A 940Kb PDF of this article as it appeared in the magazine—complete with images—is available by clicking HERE

My kids are starting to give me some grief over my age. Actually, so is my bride, but she isn’t too far behind me in age so she uses a little more discretion. It’s not one thing in particular that gets them all going, it’s the little things. If they catch me holding a piece of mail out a little farther in front of me I get the, "Isn’t it time for glasses, Dad?" speech. Both of my kids have glasses, but even at my "advanced age" (according to them) I haven’t needed them. I will admit the date box on my watch is a little harder to see, and maybe I do extend my arm out a bit farther these days when I read, but I think I still see pretty well.

Then there’s my choice of clothes. Now, I haven’t resorted to plaid pants with striped shirts, yet sometimes when I appear in a new shirt or tie my daughter just rolls her eyes. She gets her sense of fashion critiquing from her mother. Ellen has spent more than 20 years trying to teach me how to dress. She used to gently coach me with questions like, "Your not wearing that to work are you?" My response was typically, "No, I have some extra time so I thought I’d throw on a few different outfits to see if they fit." After a while, I would simply get "the look" and I knew I had to turn around and try again. I used to tell Ellen she should get some of those "Garanimals" mix-n-match tags for my clothes and my life would be a lot simpler. She didn’t think that was very funny, then again I’m not so sure she hasn’t considered the suggestion.

The latest activity to trigger their "ageist" comments is my growing interest in working the crossword puzzle in the newspaper. I’ve tried to keep this quiet, but I came home one evening and sat down in a quiet spot and began to go through the daily puzzle when my daughter saw me and began to question whether I was all right or not. She razzed me pretty good until I gave her "the look" and she exited stage left. I had the last laugh, though, when not long after that I got stuck on an answer and asked her help. Pretty soon the whole family was sitting around the kitchen table working on the puzzle and having fun.

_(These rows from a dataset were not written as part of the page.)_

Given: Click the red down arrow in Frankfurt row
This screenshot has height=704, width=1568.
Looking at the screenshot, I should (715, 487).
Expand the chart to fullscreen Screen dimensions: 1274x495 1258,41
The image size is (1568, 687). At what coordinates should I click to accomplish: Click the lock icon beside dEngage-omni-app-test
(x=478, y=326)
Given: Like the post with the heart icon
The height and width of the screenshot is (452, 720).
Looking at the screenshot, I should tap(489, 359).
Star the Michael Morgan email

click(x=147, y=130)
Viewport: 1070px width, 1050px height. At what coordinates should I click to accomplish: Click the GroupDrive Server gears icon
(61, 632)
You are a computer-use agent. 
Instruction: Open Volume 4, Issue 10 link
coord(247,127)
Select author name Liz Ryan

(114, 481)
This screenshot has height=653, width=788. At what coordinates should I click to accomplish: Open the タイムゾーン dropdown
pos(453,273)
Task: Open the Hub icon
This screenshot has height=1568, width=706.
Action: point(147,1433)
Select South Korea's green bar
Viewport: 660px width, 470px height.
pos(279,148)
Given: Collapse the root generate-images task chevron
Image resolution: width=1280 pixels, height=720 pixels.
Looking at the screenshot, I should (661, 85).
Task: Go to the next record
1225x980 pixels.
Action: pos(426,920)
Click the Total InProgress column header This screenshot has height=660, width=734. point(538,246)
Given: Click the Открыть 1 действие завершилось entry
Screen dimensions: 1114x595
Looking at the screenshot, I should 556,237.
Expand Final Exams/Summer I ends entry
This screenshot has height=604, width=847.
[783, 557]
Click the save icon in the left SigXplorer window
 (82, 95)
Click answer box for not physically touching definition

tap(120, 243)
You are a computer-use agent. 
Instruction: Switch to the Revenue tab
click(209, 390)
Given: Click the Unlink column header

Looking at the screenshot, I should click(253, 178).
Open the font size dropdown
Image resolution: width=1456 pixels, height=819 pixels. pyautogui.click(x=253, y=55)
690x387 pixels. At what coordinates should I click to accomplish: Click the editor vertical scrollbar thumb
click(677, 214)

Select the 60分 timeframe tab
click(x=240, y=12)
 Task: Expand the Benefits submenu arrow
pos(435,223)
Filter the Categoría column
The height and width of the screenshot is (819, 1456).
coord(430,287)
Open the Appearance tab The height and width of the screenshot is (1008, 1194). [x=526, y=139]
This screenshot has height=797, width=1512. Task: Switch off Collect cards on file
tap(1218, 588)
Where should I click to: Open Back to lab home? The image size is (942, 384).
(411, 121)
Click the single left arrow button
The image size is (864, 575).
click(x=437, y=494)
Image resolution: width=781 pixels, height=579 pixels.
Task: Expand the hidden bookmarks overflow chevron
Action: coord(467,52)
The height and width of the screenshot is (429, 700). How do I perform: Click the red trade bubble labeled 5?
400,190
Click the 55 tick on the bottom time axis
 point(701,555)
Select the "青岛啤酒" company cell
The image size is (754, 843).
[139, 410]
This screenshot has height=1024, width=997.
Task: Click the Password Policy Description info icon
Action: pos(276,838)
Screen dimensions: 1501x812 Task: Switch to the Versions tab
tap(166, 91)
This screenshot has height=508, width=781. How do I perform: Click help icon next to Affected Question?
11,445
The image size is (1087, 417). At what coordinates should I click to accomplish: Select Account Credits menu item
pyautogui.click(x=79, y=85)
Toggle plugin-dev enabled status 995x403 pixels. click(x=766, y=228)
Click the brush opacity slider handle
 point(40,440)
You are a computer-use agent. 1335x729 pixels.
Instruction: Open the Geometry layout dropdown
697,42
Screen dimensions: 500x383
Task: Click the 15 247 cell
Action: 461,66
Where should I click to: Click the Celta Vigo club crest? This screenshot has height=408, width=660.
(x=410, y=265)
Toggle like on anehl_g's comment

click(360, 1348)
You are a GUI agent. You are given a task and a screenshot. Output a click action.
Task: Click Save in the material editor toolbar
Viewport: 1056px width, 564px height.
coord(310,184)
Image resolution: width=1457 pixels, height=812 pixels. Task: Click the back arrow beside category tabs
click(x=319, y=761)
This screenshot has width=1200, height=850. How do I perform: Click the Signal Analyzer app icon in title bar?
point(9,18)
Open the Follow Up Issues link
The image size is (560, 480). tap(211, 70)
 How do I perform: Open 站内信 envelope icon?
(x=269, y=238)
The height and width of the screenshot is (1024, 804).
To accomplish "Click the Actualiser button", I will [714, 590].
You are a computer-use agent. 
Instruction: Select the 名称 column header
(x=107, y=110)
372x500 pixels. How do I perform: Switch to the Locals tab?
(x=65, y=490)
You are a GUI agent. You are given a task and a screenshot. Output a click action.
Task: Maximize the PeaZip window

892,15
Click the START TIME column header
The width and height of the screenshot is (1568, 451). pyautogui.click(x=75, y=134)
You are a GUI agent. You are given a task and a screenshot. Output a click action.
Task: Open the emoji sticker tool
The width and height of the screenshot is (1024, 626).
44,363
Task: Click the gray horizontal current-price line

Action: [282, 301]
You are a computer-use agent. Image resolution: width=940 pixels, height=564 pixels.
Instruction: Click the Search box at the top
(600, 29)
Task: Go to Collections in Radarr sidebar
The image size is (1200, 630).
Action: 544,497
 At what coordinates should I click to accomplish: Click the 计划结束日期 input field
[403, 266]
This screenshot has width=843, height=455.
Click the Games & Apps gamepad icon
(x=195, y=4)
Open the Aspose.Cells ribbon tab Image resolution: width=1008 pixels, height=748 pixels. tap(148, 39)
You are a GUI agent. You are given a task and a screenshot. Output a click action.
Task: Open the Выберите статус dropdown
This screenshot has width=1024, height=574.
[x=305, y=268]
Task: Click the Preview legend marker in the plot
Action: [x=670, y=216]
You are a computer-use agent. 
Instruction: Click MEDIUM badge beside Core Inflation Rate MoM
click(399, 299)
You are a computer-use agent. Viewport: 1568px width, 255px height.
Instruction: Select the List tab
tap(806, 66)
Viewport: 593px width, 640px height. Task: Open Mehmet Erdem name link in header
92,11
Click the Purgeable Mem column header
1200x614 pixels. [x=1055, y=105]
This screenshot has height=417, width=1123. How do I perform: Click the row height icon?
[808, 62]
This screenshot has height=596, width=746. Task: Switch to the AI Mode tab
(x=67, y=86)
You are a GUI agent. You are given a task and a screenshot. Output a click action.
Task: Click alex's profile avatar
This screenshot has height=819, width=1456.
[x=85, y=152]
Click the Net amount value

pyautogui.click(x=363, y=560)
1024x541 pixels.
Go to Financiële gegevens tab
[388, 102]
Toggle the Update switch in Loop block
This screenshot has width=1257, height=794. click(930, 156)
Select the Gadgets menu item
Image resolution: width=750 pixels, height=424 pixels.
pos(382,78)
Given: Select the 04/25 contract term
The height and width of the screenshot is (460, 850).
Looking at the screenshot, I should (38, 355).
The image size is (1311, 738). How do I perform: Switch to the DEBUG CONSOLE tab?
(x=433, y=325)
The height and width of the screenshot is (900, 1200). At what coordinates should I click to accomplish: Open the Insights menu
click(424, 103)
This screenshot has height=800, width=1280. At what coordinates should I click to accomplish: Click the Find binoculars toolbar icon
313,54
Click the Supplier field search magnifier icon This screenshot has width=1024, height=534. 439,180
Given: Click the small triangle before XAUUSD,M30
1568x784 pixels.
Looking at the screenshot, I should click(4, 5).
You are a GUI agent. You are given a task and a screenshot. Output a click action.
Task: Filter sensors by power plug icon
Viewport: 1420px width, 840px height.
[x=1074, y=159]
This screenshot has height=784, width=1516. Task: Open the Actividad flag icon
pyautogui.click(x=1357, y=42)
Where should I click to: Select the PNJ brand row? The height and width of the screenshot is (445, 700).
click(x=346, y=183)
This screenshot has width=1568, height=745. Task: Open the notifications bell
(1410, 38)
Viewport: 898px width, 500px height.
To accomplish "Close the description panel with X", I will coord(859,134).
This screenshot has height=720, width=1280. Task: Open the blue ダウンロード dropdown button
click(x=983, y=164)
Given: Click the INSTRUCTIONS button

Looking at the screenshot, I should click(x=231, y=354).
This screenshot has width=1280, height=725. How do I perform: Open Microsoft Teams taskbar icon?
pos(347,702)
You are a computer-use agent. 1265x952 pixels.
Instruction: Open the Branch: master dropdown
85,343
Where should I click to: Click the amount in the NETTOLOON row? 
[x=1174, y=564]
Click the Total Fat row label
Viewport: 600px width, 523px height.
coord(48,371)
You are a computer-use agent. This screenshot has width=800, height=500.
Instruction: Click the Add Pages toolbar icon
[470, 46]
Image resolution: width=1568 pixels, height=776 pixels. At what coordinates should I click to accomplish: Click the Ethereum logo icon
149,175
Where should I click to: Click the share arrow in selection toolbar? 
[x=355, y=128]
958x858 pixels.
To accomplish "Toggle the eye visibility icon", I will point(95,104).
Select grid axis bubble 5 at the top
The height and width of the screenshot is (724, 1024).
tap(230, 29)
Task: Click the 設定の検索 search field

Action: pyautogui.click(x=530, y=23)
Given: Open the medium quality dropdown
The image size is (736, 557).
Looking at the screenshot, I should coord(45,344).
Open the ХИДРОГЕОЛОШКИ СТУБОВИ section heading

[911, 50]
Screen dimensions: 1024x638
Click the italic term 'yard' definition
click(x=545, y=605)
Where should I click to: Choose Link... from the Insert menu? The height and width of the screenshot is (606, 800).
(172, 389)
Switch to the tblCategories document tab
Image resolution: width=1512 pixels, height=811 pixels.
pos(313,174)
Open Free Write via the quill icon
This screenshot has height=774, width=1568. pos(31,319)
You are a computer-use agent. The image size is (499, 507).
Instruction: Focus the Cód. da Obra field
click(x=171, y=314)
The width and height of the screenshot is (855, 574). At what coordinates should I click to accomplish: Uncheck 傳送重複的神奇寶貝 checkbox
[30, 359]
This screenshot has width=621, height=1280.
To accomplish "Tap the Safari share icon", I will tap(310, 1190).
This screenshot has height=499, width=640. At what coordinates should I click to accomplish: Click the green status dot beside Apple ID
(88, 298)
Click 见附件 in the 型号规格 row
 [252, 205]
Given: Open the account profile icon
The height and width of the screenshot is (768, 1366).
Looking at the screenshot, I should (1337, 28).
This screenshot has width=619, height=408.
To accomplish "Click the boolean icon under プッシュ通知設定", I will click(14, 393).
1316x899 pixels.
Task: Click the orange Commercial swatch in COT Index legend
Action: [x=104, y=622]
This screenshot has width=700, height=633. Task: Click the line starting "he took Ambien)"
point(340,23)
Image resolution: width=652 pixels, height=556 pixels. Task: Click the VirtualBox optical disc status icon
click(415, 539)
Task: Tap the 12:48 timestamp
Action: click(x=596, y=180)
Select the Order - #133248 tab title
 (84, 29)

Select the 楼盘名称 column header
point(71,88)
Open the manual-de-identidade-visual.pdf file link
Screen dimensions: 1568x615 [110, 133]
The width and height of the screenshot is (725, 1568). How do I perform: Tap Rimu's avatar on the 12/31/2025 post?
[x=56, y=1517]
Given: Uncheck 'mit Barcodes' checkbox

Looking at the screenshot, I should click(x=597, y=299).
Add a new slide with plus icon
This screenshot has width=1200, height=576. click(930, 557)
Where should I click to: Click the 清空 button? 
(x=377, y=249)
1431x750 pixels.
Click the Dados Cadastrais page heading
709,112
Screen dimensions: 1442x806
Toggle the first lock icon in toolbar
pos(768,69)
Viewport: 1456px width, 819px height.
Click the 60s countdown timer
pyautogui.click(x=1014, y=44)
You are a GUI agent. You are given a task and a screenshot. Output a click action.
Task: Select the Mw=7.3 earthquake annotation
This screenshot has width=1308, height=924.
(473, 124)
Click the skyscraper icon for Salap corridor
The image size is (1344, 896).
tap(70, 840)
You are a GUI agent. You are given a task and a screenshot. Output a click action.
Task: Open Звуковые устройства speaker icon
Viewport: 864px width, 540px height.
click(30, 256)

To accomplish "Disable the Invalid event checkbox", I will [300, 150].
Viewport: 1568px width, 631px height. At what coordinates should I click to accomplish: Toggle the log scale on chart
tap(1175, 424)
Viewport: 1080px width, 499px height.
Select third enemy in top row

Obviously, some of the activities we tend to associate with older folks are fun for younger folks as well. My family certainly enjoyed working on that puzzle together–it felt like we were all on the same team. I don’t mind their goodnatured teasing about my evolving habits, and I’ll probably continue to do what I do, in spite of them. Who knows– there just might be a pair of plaid pants out there with my name on them . . .

And that’s the situation as I survey it . . .

John Matonich is President and CEO of Rowe Incorporated, and is a licensed surveyor in Michigan and Ohio. He currently serves as Chairman of the Joint Gov’t Affairs Committee for ACSM, and Chairman of the Bylaws and Resolutions Committee of NSPS.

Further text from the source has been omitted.